Final Fantasy III for the iPhone and iPod touch is a reasonably impressive remake of a classic RPG. Although the iOS version follows the same basic game design and theme from the earlier DS remake, the improved graphics, performance and controls make it a worthwhile addition to the family. The game retains the epic feel of the Final Fantasy series and can easily provide dozens of hours of gameplay for the dedicated RPG enthusiast, with a large game world to explore and numerous quests to complete. The plot of the game is relatively linear compared to other Final Fantasy titles, however not every step is spelled out, leaving players to explore on their own to find the next quest or goal. However, even players following a step-by-step walkthrough will find enough here to occupy them for days, all justifying at least a general recommendation. In the end, our only major concern that detracts from an otherwise great title is the price: classic game or not, $16 makes this one of the most expensive game titles on the App Store. The packaged Nintendo DS version retails for $20, but can be found for about the same price by shopping around, and while the iOS version offers some improvements in graphics and UI for the iPhone and iPod touch platforms, it also doesn’t require traditional packaging and distribution costs, and can’t be resold.
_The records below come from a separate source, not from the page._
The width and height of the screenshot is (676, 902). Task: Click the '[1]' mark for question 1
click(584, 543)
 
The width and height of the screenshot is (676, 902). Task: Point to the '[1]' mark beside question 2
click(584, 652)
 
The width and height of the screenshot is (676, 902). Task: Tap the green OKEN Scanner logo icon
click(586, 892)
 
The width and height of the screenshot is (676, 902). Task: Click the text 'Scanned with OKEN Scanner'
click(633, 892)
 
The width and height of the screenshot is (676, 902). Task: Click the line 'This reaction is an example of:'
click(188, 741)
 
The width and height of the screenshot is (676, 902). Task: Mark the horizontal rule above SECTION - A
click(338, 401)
By cutting out these additional cost factors and limiting game transferability, the App Store has set a lower bar for pricing, and we’re generally not impressed with companies that try to hold fast to their older pricing models. Back in the Famicom days, and even on the Nintendo DS, Square Enix might have been able to demand a large premium for a title of this sort, but there are numerous other RPGs that provide comparable or even arguably better gameplay elements at half the price. Final Fantasy fans will likely jump on this regardless, particularly those who never experienced the DS version, and it is a bona-fide good game. More casual RPG fans will have to ask themselves if whether paying for the “Final Fantasy” name is worth the premium when there are numerous other options available.